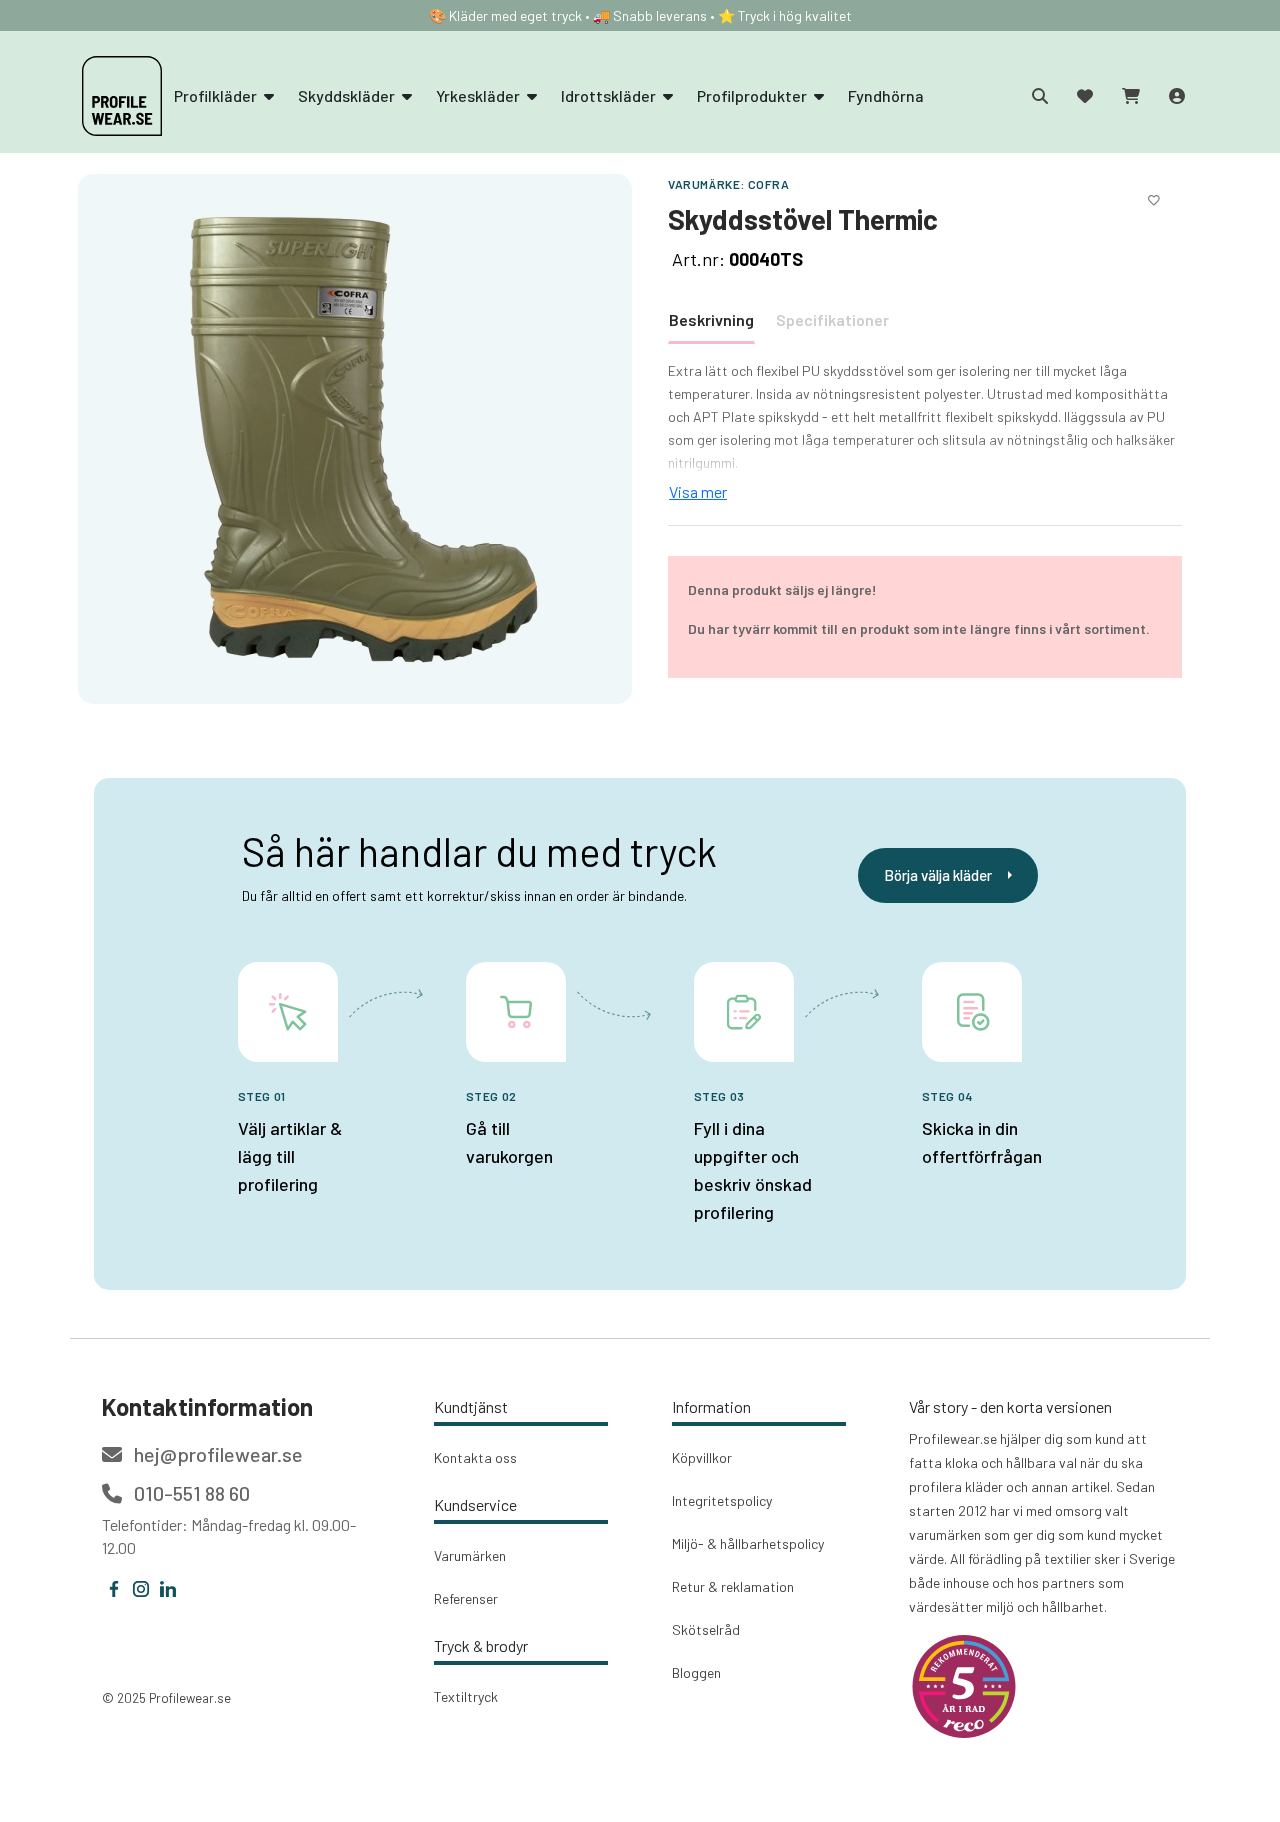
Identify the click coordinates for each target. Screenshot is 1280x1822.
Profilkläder (217, 95)
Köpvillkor (702, 1457)
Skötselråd (706, 1629)
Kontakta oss (475, 1457)
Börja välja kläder (938, 875)
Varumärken (470, 1555)
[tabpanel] (925, 432)
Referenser (466, 1598)
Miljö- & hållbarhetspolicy (748, 1543)
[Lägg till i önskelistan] (1154, 197)
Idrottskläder (610, 95)
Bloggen (696, 1672)
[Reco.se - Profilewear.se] (964, 1686)
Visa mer (698, 491)
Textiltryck (466, 1696)
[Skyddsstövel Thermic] (355, 437)
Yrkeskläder (479, 95)
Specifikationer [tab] (832, 319)
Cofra (769, 184)
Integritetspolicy (722, 1500)
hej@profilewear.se (216, 1454)
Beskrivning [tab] (711, 319)
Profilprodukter (753, 95)
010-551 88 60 (190, 1493)
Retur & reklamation (733, 1586)
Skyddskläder (348, 95)
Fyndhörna (886, 95)
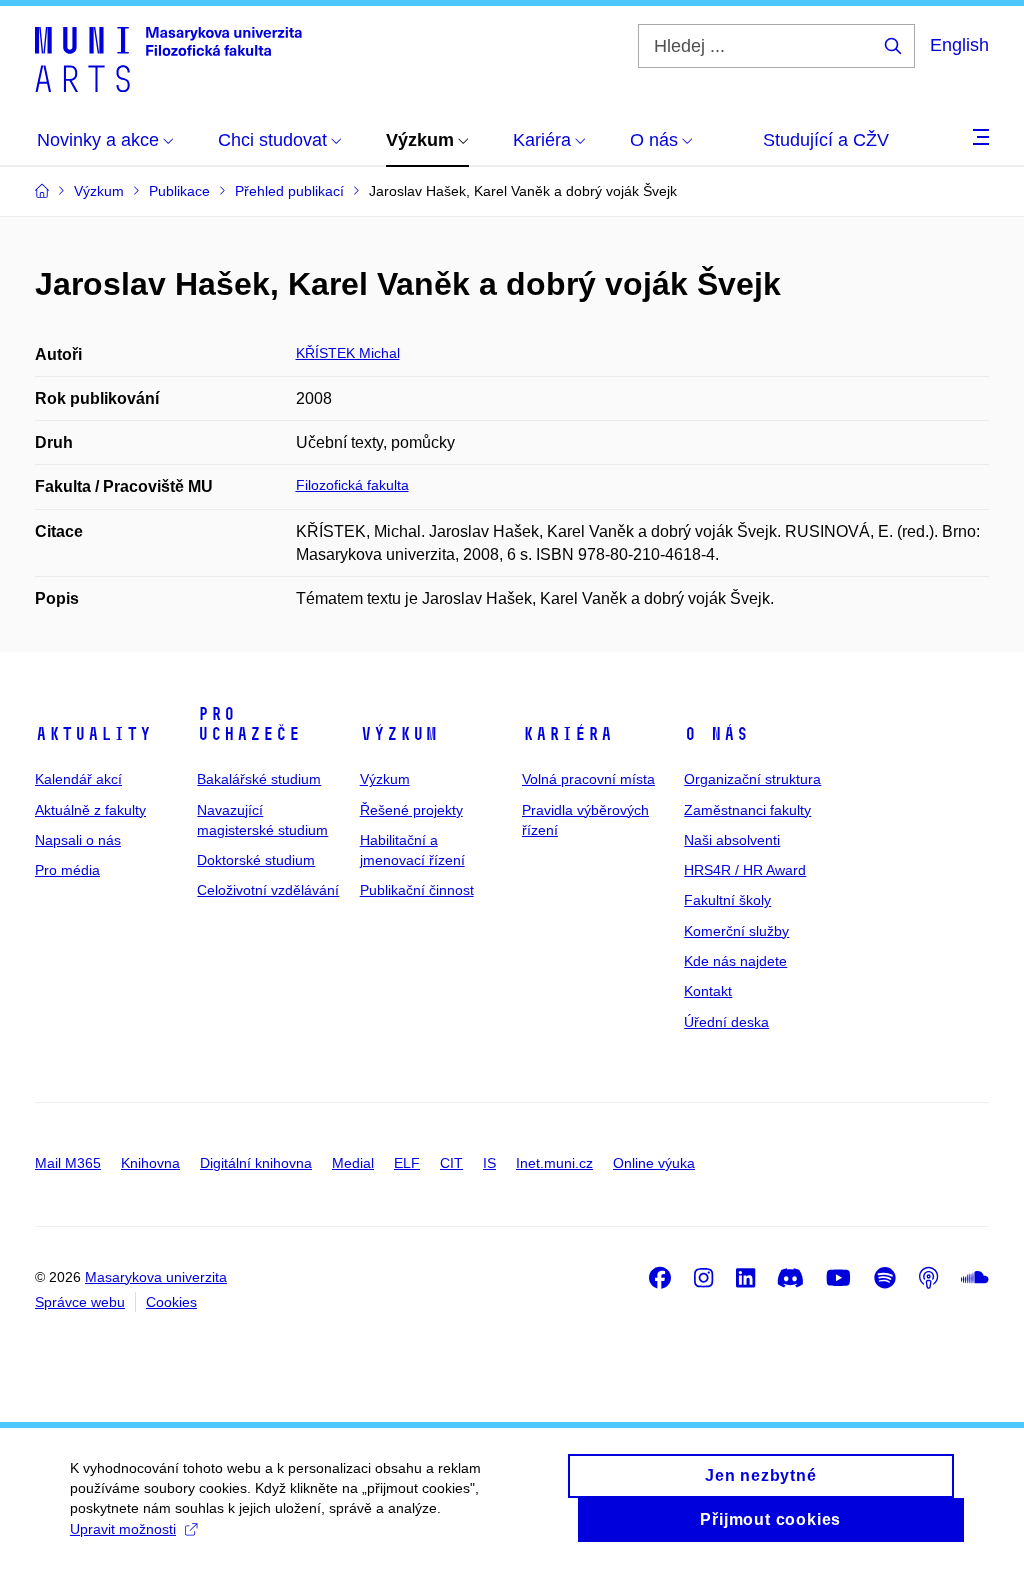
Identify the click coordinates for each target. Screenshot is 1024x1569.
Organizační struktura (752, 779)
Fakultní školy (727, 900)
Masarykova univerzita (156, 1277)
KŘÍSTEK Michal (348, 353)
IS (489, 1163)
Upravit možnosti (123, 1529)
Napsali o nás (78, 840)
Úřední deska (726, 1022)
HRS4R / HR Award (745, 870)
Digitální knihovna (256, 1163)
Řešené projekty (411, 810)
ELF (407, 1163)
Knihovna (150, 1163)
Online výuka (654, 1163)
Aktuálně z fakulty (90, 810)
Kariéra (567, 734)
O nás (716, 734)
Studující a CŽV (826, 140)
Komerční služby (736, 931)
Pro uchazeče (249, 724)
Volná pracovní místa (588, 779)
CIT (451, 1163)
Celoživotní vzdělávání (268, 890)
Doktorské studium (256, 860)
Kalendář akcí (78, 779)
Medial (353, 1163)
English (959, 45)
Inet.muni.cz (554, 1163)
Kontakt (708, 991)
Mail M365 (68, 1163)
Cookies (171, 1302)
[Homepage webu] (168, 58)
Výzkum (399, 734)
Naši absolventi (732, 840)
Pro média (67, 870)
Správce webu (80, 1302)
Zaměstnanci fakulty (747, 810)
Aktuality (93, 734)
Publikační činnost (417, 890)
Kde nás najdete (735, 961)
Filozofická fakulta (352, 485)
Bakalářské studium (259, 779)
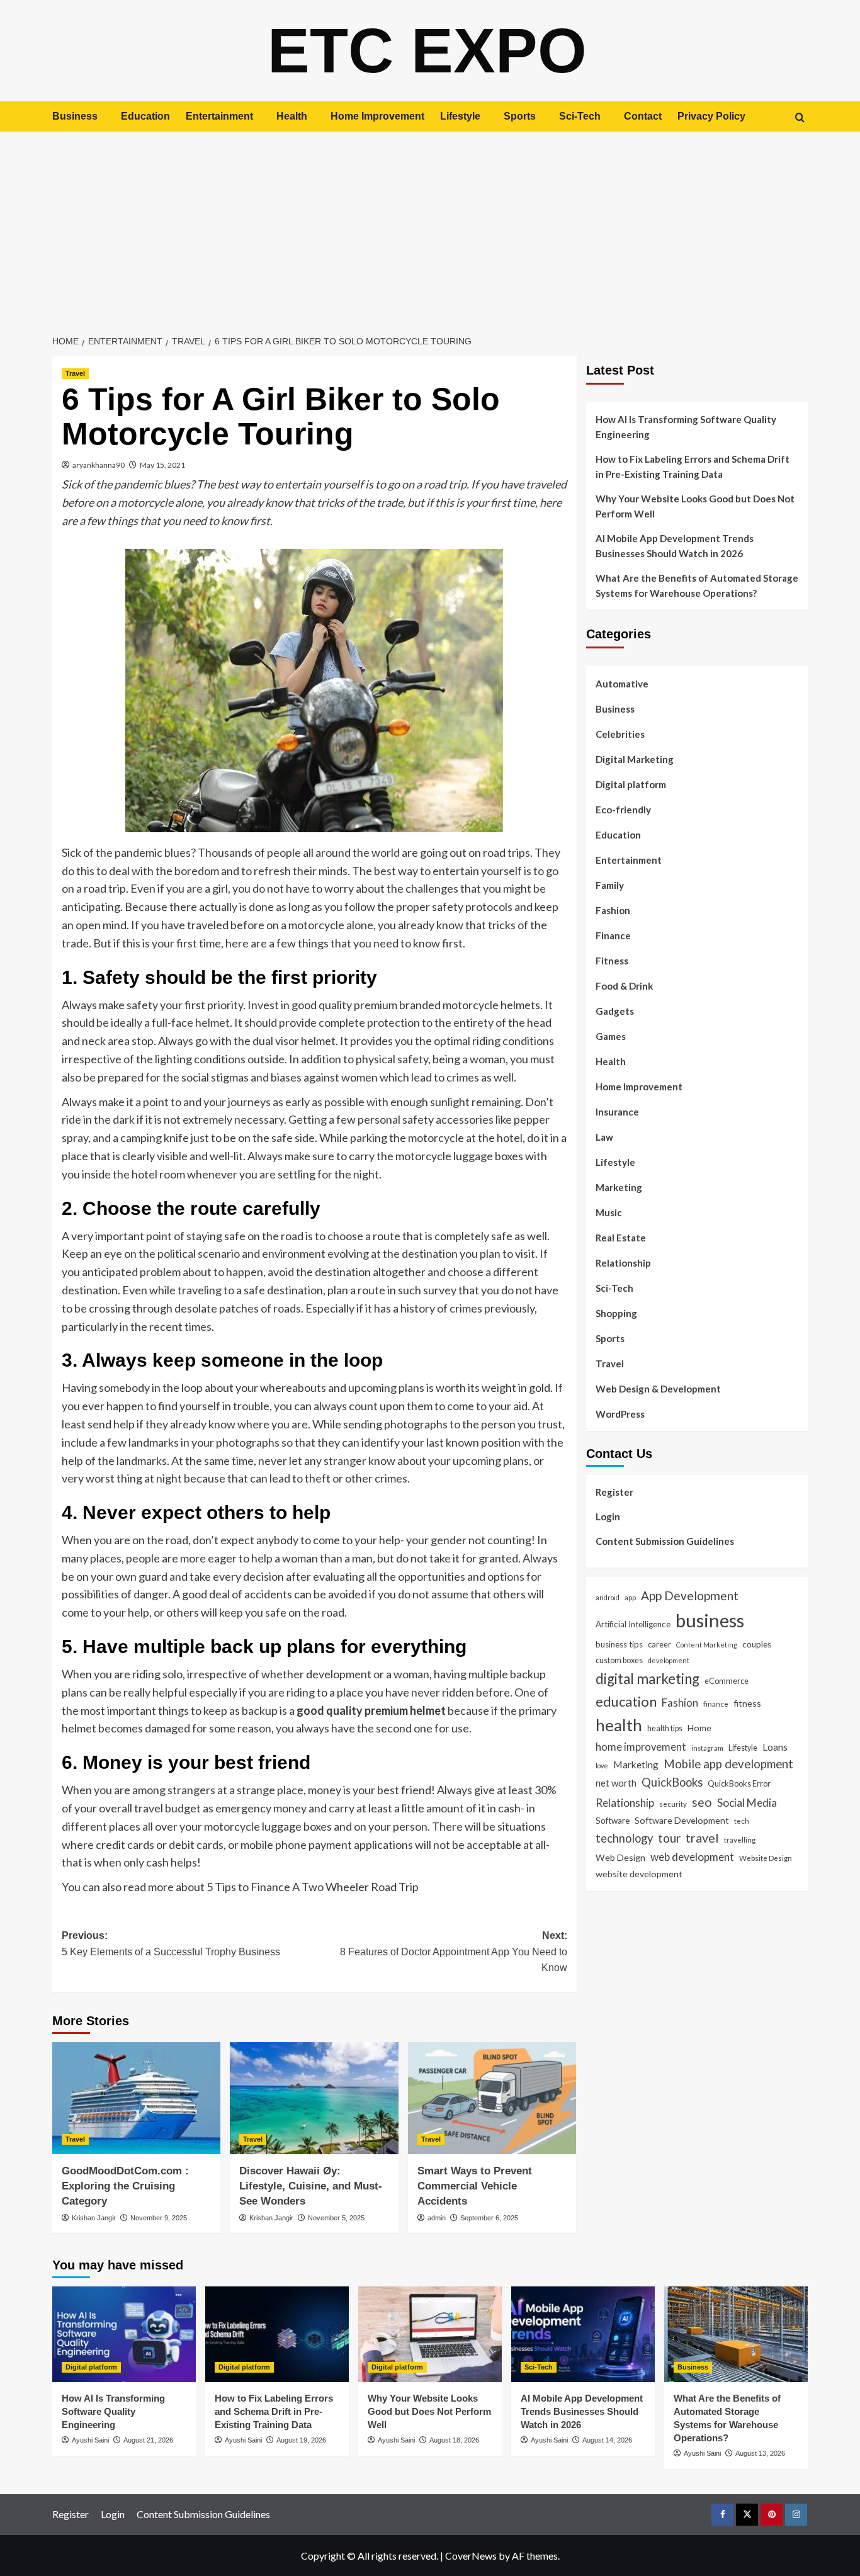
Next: (453, 1951)
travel (702, 1837)
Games (611, 1036)
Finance (613, 935)
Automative (622, 683)
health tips (664, 1728)
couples (756, 1644)
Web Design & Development (658, 1388)
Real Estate (621, 1237)
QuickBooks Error (739, 1783)
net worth (616, 1782)
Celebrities (620, 734)
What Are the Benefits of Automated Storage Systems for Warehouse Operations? (697, 585)
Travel (75, 373)
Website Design (765, 1857)
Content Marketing (706, 1645)
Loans (775, 1746)
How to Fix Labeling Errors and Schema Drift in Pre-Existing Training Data (692, 466)
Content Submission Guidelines (665, 1541)
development (668, 1660)
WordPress (620, 1414)
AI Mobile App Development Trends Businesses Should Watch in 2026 (675, 546)
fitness (747, 1703)
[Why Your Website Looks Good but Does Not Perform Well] (430, 2334)
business (710, 1620)
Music (609, 1212)
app (630, 1597)
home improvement (641, 1746)
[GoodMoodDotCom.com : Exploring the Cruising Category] (136, 2098)
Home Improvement (377, 116)
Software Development (682, 1820)
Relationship (623, 1262)
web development (692, 1856)
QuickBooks (672, 1782)
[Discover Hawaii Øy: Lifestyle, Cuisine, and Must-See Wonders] (314, 2098)
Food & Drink (624, 985)
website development (639, 1873)
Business (75, 116)
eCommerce (726, 1681)
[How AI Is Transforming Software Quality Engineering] (124, 2334)
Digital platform (631, 784)
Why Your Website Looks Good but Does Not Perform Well (695, 506)
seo (702, 1802)
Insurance (617, 1111)
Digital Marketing (635, 759)
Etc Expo (427, 50)
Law (604, 1137)
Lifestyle (460, 116)
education (626, 1701)
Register (614, 1492)
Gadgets (615, 1011)
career (659, 1644)
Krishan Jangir (94, 2218)
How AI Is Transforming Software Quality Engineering (686, 427)
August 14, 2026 (607, 2440)
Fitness (612, 960)
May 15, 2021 (162, 465)
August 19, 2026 (301, 2440)
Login (608, 1516)
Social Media (747, 1802)
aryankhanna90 (98, 465)
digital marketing (647, 1678)
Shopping (616, 1313)
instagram (707, 1747)
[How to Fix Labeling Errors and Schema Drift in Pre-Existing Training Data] (277, 2334)
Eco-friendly (623, 809)
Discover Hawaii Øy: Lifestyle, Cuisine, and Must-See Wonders (310, 2186)
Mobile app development (728, 1763)
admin (436, 2218)
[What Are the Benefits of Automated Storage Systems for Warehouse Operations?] (736, 2334)
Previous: (171, 1943)
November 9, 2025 (158, 2218)
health (619, 1725)
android (608, 1597)
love (602, 1765)
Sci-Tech (580, 116)
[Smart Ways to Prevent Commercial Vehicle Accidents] (492, 2098)
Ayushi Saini (90, 2440)
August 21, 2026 (148, 2440)
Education (145, 116)
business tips (619, 1644)
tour (669, 1838)
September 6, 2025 (489, 2218)
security (673, 1803)
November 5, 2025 (336, 2218)
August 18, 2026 (454, 2440)
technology (624, 1838)
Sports (520, 116)
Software (613, 1821)
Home (699, 1727)
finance (715, 1703)
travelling (739, 1839)
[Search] (800, 117)
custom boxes (619, 1660)
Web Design (620, 1856)
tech (741, 1820)
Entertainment (219, 116)
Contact (643, 116)
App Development (689, 1595)
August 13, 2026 (760, 2453)
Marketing (619, 1187)
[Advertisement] (430, 226)
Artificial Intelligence (633, 1624)
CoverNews (471, 2556)
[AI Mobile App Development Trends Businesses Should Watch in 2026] (583, 2334)
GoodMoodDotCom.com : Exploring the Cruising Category (125, 2186)
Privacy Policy (711, 116)
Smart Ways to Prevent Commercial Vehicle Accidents (474, 2186)
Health (291, 116)
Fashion (613, 910)
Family (610, 885)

================================

What you have to do => Every line of the listing that includes "Does" must be shown.

Worked solution =>
[Why Your Website Looks Good but Does Not Perform Well] (430, 2334)
Why Your Website Looks Good but Does Not Perform Well (695, 506)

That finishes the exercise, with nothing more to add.